Recorded information START

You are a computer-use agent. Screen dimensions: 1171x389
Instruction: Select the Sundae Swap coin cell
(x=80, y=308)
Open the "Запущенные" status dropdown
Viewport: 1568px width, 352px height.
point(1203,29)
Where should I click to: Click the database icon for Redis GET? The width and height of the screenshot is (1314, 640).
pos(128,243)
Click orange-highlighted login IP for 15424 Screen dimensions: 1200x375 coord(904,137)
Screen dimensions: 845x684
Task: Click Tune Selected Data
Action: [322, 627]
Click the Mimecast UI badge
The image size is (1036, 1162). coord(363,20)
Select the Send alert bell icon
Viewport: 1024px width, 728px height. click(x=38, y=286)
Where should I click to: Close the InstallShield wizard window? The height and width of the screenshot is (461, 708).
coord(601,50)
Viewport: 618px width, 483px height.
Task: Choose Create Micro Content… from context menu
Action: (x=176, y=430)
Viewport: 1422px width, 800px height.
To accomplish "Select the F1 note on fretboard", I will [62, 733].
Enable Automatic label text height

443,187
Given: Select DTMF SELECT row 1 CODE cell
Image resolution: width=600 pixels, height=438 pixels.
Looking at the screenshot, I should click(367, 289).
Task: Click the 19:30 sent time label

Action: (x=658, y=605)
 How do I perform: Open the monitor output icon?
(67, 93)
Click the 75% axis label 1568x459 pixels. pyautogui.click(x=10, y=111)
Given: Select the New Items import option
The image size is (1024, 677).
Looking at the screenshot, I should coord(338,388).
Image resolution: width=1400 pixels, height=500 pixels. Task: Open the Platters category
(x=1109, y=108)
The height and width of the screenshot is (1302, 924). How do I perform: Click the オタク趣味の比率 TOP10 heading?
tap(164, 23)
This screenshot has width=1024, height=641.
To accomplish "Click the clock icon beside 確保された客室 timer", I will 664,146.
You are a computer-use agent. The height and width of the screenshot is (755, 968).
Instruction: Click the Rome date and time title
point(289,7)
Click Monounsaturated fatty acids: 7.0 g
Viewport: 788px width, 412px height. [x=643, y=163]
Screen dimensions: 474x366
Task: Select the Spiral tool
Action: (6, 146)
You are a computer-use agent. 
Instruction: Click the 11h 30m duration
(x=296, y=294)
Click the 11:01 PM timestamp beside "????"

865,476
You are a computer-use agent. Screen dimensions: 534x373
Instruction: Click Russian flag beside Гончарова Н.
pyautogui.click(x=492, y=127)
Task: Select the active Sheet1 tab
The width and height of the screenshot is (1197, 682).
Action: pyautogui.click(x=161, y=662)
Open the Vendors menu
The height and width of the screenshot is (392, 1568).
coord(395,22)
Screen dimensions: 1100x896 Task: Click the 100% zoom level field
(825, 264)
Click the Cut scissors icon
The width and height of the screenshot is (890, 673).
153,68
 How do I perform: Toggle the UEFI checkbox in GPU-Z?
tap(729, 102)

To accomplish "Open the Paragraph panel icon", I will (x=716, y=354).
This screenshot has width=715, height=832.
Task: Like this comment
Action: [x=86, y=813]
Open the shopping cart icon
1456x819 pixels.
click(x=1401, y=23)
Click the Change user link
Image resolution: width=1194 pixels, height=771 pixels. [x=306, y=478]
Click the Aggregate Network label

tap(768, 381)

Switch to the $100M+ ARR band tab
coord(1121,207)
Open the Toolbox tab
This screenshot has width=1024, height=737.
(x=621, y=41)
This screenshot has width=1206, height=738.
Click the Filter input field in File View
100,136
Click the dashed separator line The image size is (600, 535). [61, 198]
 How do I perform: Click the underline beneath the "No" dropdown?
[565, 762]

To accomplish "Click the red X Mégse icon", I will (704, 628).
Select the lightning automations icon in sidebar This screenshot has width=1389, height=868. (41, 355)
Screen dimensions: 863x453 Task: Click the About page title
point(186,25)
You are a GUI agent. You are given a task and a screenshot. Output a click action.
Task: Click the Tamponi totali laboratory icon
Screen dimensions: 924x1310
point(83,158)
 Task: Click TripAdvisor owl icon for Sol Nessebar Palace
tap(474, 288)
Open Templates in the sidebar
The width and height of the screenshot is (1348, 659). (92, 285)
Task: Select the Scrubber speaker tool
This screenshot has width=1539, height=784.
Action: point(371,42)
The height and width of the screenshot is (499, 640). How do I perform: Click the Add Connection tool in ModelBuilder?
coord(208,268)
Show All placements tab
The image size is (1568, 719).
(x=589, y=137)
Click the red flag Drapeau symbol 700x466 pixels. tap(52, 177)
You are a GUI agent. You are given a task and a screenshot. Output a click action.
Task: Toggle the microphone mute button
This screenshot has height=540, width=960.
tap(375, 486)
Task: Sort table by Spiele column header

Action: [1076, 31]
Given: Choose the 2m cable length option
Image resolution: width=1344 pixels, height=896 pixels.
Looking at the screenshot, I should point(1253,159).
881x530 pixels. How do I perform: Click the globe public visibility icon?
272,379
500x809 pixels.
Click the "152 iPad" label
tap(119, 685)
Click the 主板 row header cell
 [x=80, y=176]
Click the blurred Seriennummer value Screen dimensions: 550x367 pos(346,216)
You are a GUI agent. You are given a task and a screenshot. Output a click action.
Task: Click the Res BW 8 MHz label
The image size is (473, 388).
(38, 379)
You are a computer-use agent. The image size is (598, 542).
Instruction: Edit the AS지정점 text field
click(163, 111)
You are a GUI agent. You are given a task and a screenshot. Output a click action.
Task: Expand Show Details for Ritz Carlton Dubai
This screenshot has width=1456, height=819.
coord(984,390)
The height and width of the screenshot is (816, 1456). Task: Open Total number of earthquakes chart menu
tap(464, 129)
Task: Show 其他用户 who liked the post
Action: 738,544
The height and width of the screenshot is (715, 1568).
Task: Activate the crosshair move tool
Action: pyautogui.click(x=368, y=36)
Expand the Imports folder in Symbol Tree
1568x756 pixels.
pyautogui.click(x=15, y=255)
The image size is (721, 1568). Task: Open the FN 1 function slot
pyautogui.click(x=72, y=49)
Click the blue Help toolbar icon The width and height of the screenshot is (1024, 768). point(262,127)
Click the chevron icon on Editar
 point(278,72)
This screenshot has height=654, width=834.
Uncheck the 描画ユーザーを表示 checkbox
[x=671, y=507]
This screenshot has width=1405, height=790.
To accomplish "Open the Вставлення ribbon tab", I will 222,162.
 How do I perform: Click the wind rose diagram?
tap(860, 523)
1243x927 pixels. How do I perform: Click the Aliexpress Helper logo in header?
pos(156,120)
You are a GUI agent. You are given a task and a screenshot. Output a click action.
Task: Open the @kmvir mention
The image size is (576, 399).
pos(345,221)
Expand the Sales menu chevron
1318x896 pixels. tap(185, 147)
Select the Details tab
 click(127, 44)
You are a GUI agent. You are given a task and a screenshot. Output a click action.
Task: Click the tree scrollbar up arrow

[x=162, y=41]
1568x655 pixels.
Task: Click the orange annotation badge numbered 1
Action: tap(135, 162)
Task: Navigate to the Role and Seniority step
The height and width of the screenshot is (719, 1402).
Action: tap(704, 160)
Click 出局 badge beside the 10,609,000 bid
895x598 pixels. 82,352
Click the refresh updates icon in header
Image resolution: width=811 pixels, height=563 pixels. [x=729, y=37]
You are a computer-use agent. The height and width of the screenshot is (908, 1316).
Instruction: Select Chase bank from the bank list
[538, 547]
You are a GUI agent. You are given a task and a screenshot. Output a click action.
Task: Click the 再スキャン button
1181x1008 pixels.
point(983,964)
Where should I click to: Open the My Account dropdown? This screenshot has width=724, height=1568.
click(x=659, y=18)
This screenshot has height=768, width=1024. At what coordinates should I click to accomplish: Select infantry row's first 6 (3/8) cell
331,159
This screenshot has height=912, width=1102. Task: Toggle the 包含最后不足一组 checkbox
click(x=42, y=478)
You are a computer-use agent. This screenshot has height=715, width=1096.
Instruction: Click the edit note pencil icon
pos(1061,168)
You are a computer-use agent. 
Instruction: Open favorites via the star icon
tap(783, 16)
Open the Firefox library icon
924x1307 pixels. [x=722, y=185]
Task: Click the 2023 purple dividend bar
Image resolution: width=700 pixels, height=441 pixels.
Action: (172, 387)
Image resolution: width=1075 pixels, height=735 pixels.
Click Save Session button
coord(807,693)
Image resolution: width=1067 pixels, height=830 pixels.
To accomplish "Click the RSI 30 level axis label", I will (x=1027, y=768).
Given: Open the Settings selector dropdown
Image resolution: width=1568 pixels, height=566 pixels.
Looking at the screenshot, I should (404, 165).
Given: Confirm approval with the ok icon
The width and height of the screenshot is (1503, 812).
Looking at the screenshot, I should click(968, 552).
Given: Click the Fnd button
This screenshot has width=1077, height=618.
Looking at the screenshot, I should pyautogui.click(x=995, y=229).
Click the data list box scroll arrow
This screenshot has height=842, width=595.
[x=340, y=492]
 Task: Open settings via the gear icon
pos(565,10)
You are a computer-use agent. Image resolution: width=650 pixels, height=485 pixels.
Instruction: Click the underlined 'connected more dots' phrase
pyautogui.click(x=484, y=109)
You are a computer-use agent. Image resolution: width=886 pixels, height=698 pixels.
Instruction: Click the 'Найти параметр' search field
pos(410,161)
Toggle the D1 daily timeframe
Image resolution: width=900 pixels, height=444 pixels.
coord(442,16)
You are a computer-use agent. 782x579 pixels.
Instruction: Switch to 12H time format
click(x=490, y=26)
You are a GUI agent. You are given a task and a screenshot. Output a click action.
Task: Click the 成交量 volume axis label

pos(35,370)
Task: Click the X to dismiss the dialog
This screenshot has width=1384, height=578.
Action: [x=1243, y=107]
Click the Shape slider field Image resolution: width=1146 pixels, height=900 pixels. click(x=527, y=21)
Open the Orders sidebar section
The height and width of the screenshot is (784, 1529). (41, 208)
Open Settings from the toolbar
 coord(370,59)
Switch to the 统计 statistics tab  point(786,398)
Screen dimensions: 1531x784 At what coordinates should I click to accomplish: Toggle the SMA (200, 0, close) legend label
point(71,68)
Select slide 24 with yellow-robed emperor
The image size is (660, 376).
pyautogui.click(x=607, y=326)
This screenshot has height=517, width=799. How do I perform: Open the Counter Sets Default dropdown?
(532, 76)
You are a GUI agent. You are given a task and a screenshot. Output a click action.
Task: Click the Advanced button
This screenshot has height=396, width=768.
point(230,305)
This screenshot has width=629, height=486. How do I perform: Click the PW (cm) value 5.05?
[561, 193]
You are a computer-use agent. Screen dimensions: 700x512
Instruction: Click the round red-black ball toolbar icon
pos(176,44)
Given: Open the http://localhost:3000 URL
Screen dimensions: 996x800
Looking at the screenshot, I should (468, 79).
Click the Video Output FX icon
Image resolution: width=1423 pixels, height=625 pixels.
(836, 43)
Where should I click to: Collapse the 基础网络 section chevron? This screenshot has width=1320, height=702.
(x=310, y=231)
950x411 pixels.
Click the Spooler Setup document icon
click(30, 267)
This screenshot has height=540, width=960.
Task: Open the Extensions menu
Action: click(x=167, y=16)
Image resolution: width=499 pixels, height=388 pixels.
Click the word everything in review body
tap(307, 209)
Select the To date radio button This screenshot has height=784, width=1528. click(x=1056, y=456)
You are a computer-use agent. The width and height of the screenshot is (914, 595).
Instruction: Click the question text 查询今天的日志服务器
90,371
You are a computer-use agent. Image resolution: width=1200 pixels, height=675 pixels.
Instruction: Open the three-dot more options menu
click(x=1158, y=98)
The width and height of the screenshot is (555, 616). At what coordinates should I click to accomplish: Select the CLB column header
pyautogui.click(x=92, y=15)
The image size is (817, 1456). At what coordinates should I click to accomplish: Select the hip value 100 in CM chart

Recorded information END

Your goal. Find the lines above that include the string "with" and copy them.

Expected output.
Given: Confirm approval with the ok icon
Select slide 24 with yellow-robed emperor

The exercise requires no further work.